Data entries
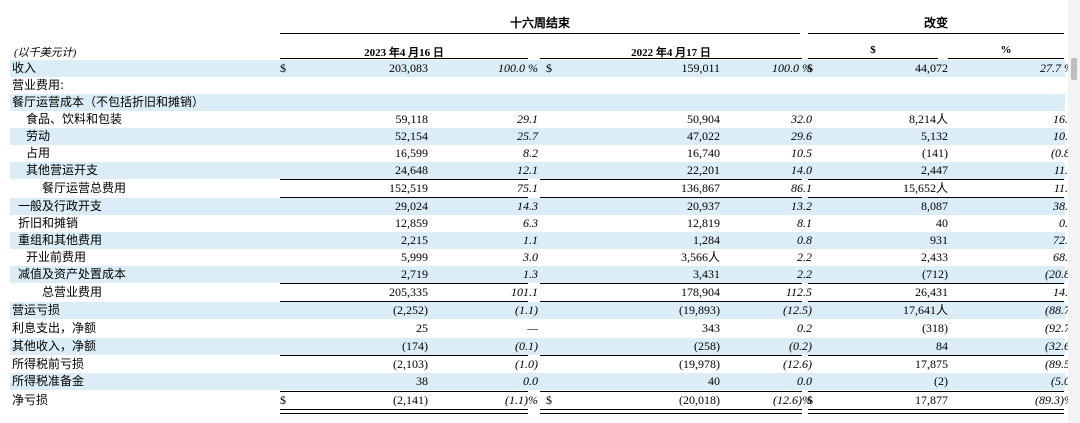 The height and width of the screenshot is (423, 1080). Describe the element at coordinates (804, 257) in the screenshot. I see `pct-2022: 2.2` at that location.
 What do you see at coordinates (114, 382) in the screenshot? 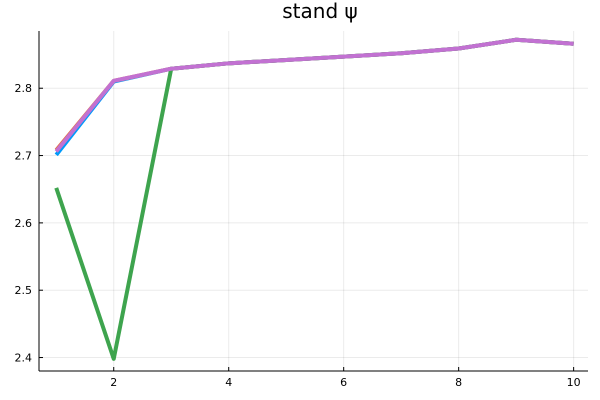
I see `x-tick-label: 2` at bounding box center [114, 382].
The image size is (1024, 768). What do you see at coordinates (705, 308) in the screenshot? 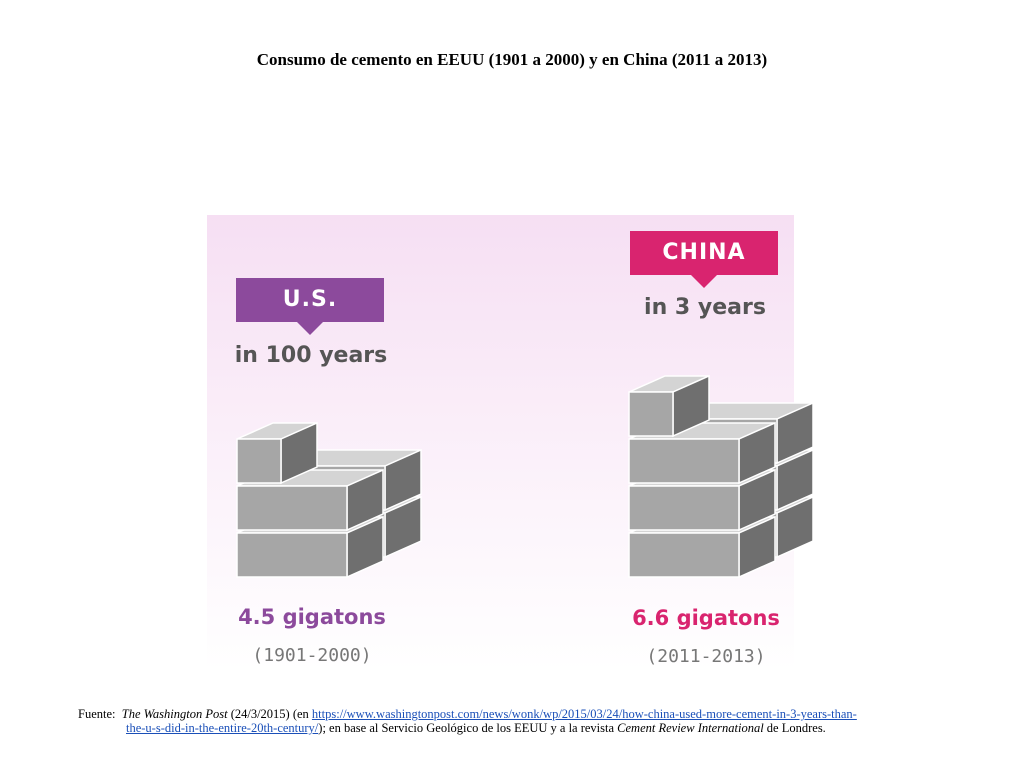
I see `period-label-china: in 3 years` at bounding box center [705, 308].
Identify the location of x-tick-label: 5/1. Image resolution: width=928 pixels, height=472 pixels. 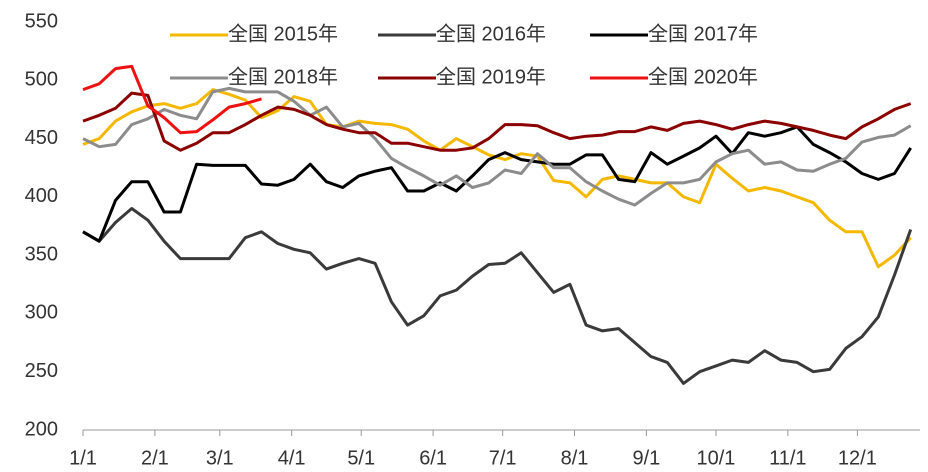
(361, 458).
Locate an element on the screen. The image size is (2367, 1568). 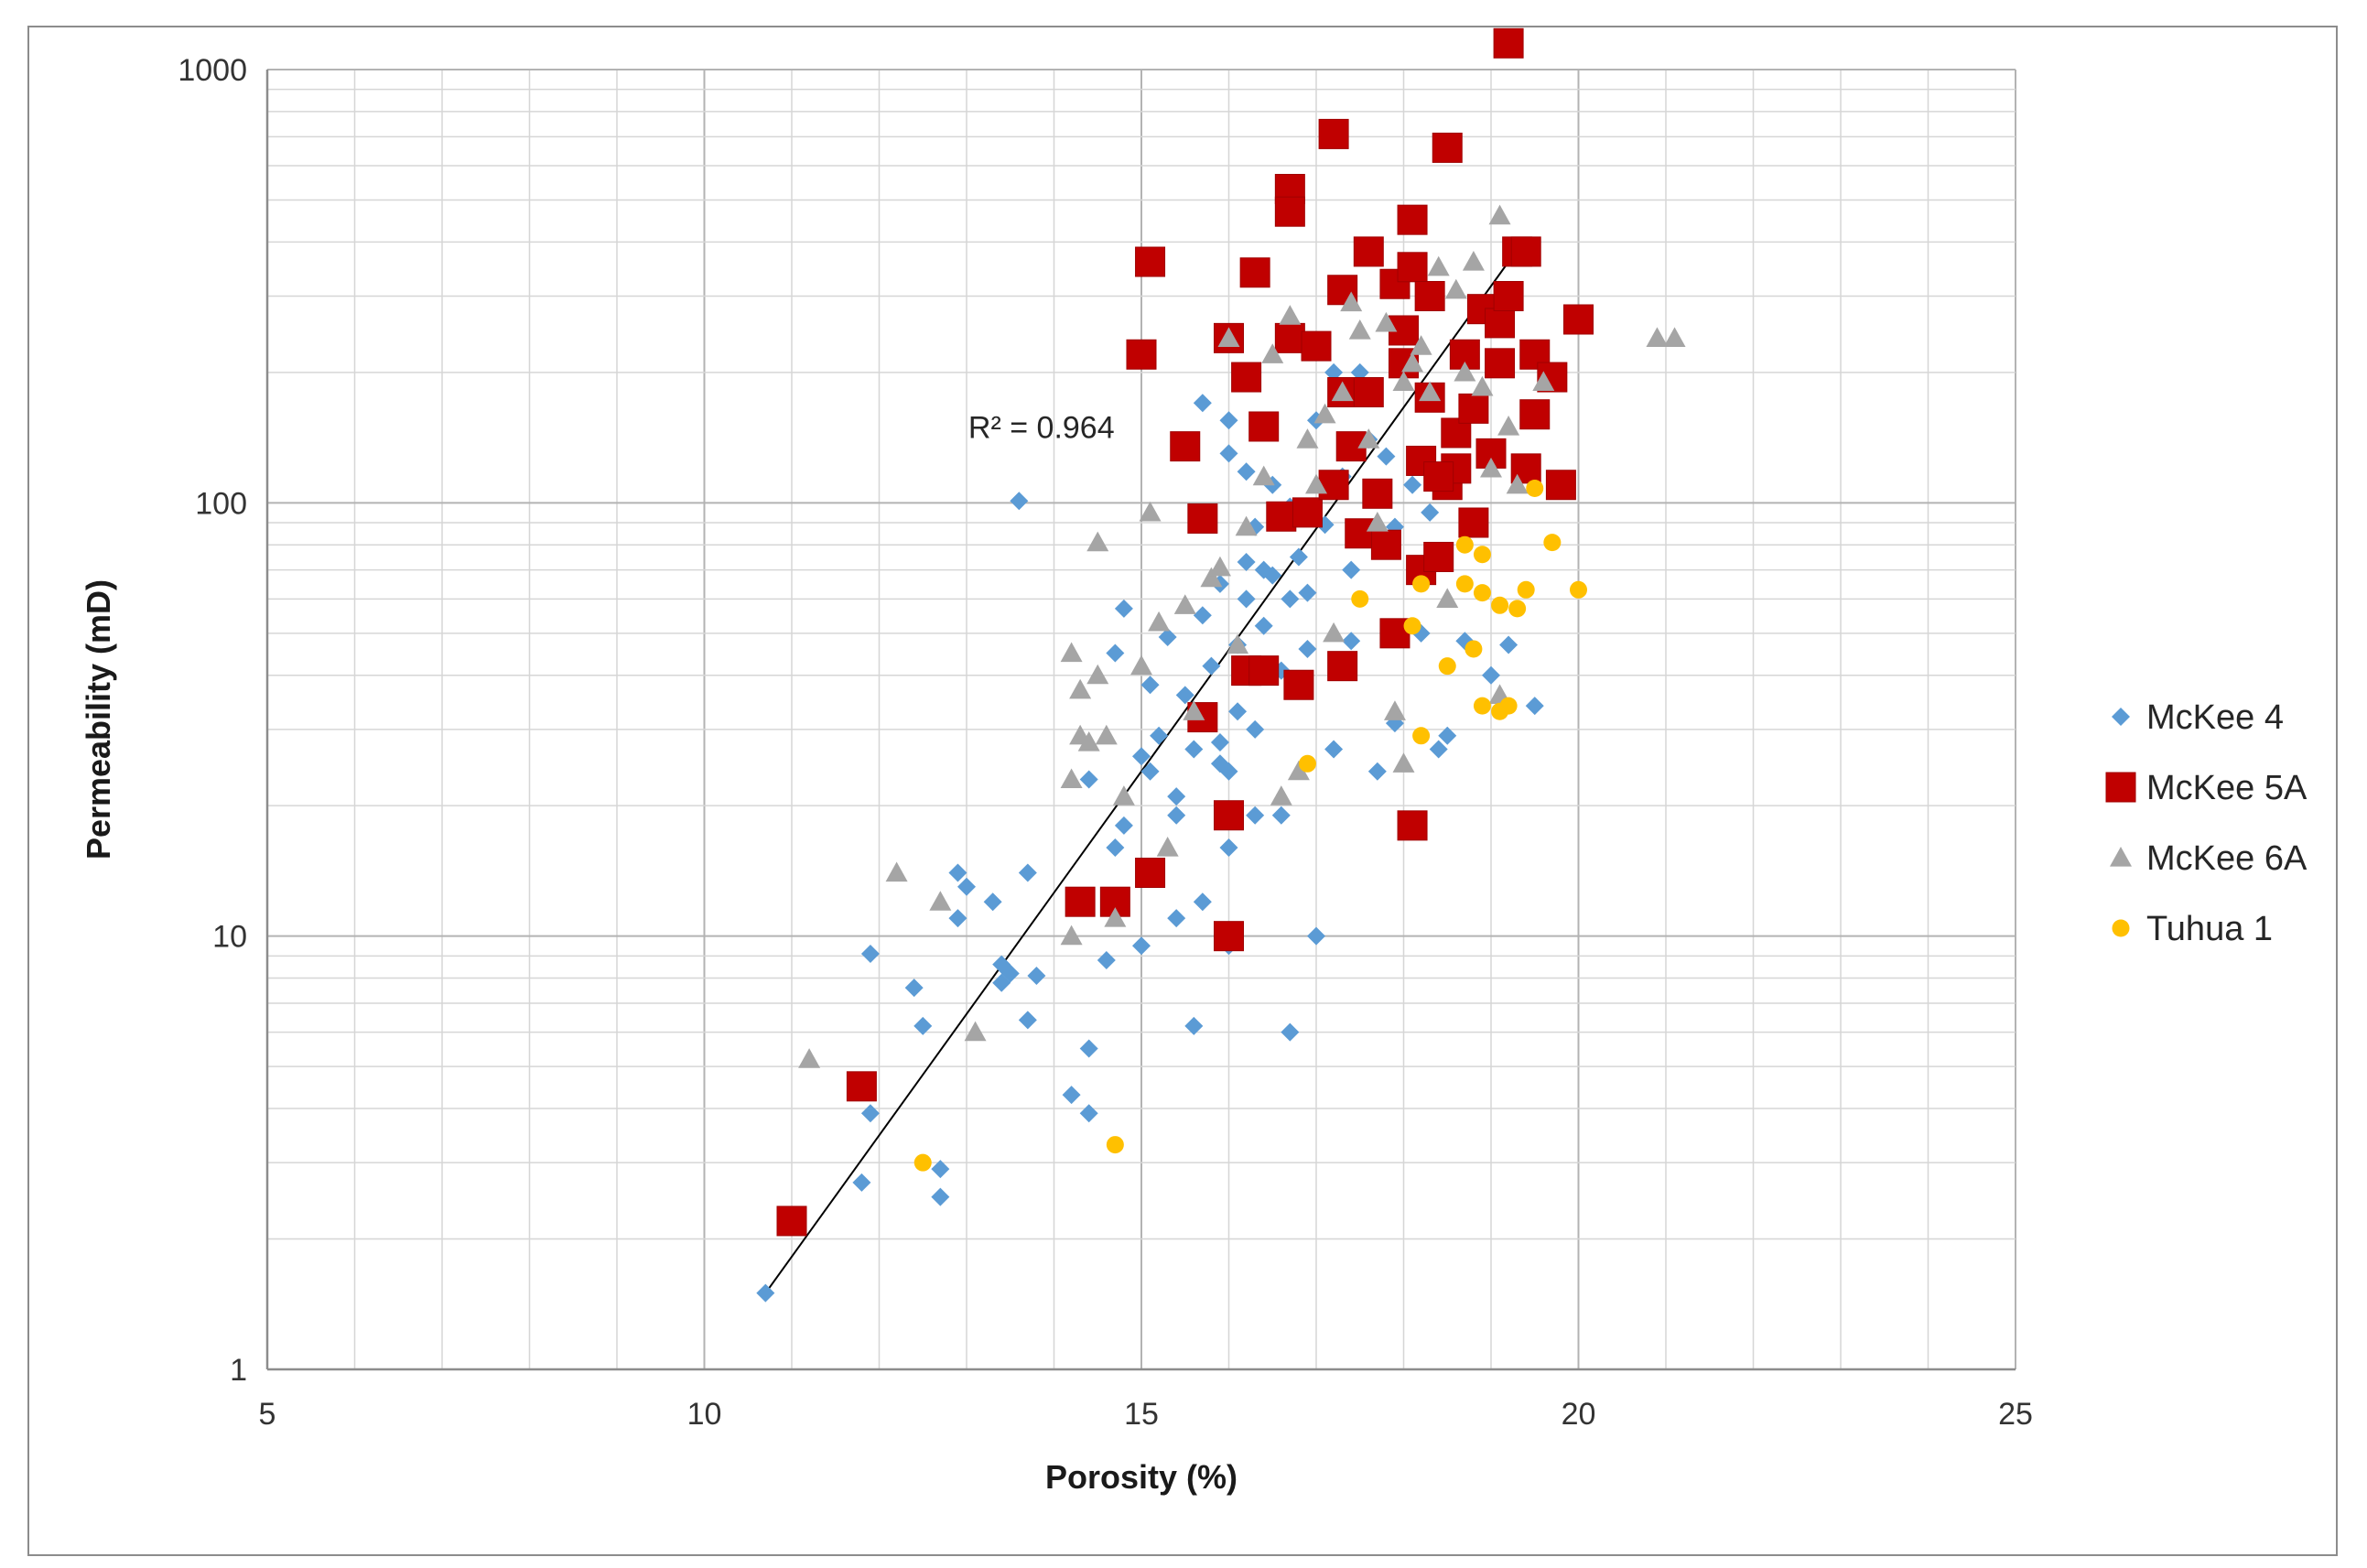
legend-item-mckee-6a: McKee 6A is located at coordinates (2209, 859).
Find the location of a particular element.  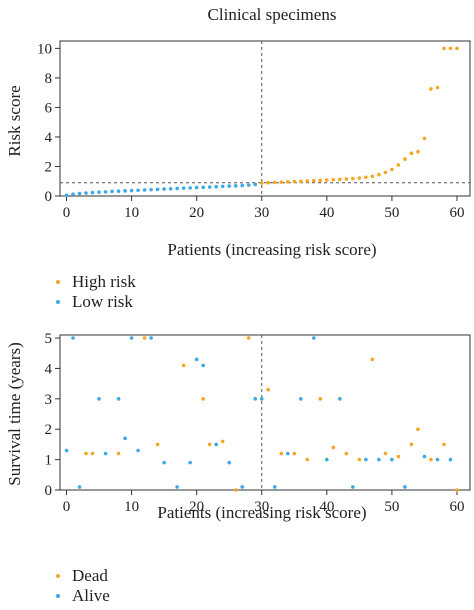

survival-x-tick-label: 40 is located at coordinates (326, 507).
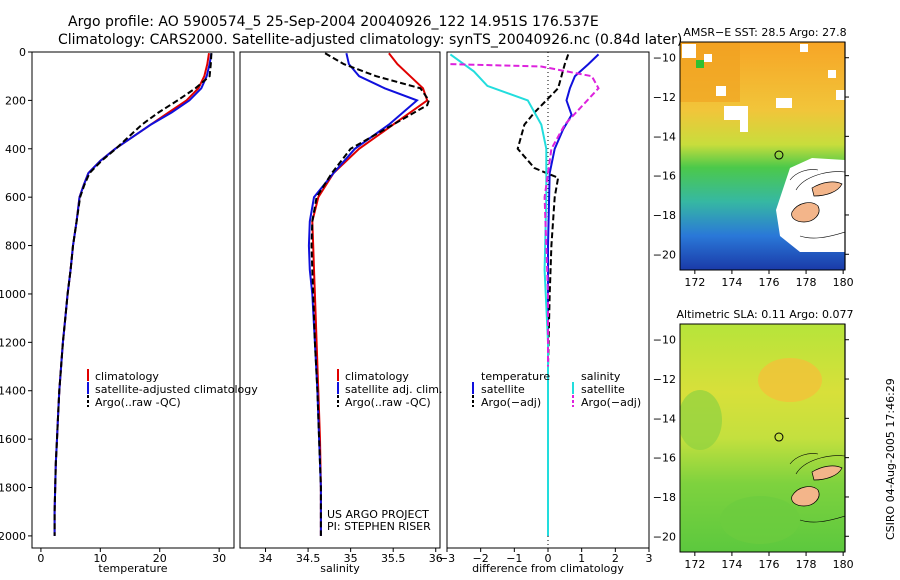 This screenshot has width=900, height=580. I want to click on y-tick-label: 1200, so click(13, 342).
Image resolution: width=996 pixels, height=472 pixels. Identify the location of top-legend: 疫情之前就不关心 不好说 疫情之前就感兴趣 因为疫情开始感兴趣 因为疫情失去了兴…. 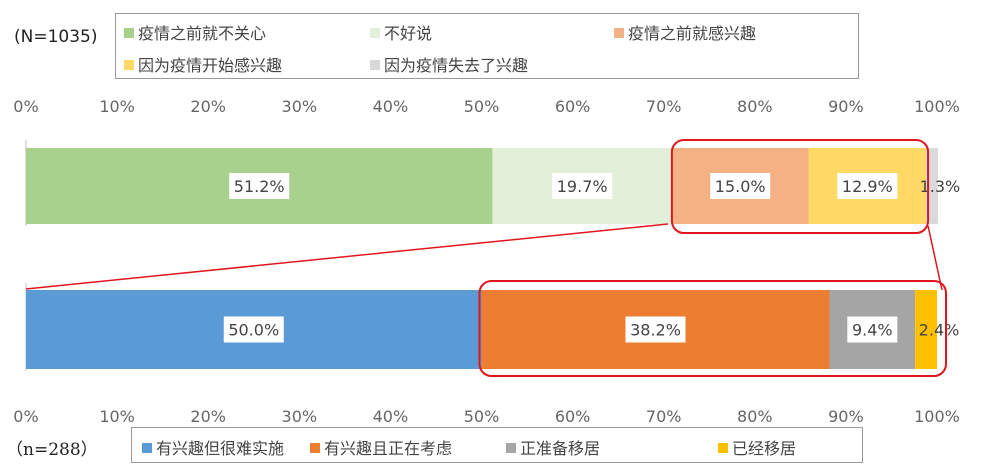
(487, 46).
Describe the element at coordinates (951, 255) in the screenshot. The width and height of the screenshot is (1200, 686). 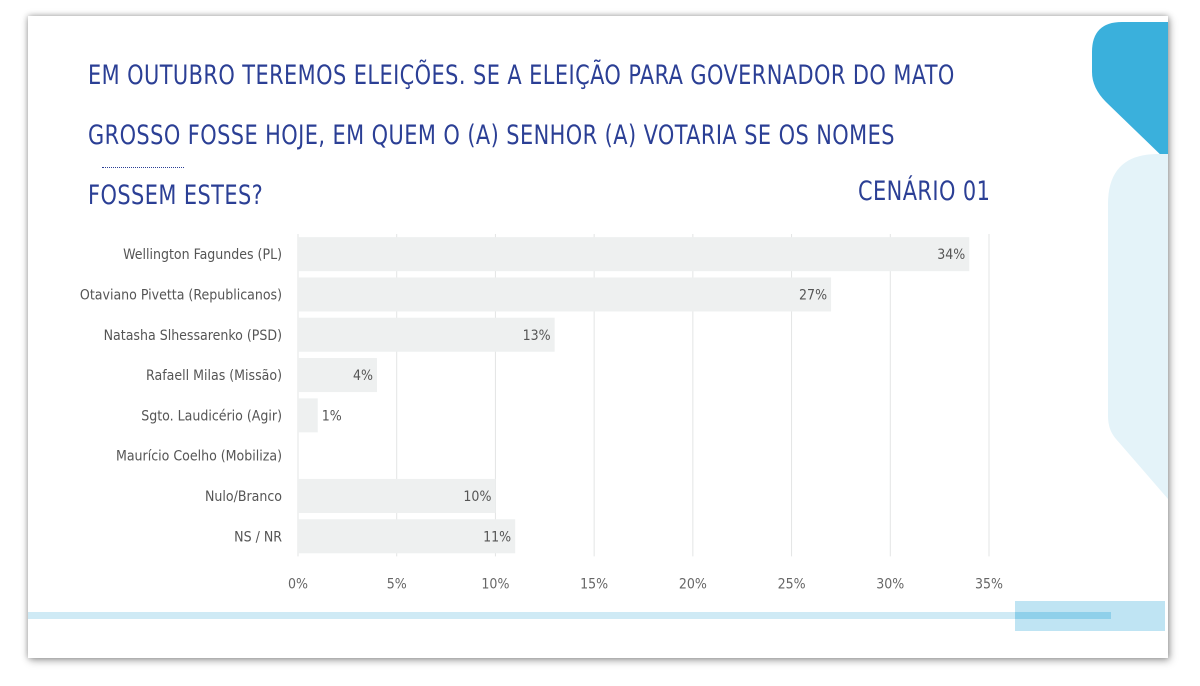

__Request__: Reproduce every line of the data above verbatim, omitting the pictures.

__Task result__:
 The height and width of the screenshot is (423, 1080). Describe the element at coordinates (804, 257) in the screenshot. I see `pct-2022: 2.2` at that location.
 What do you see at coordinates (114, 382) in the screenshot? 
I see `x-tick-label: 2` at bounding box center [114, 382].
The image size is (1024, 768). What do you see at coordinates (705, 308) in the screenshot? 
I see `period-label-china: in 3 years` at bounding box center [705, 308].
Identify the location of x-tick-label: 5/1. Image resolution: width=928 pixels, height=472 pixels. 
(361, 458).
Locate an element on the screen. The image size is (2367, 1568). 
legend-item-mckee-6a: McKee 6A is located at coordinates (2209, 859).
Find the location of a particular element.  

survival-x-tick-label: 40 is located at coordinates (326, 507).
 This screenshot has width=900, height=580. I want to click on y-tick-label: 1200, so click(13, 342).
Image resolution: width=996 pixels, height=472 pixels. Identify the location of top-legend: 疫情之前就不关心 不好说 疫情之前就感兴趣 因为疫情开始感兴趣 因为疫情失去了兴…. 
(487, 46).
Describe the element at coordinates (951, 255) in the screenshot. The width and height of the screenshot is (1200, 686). 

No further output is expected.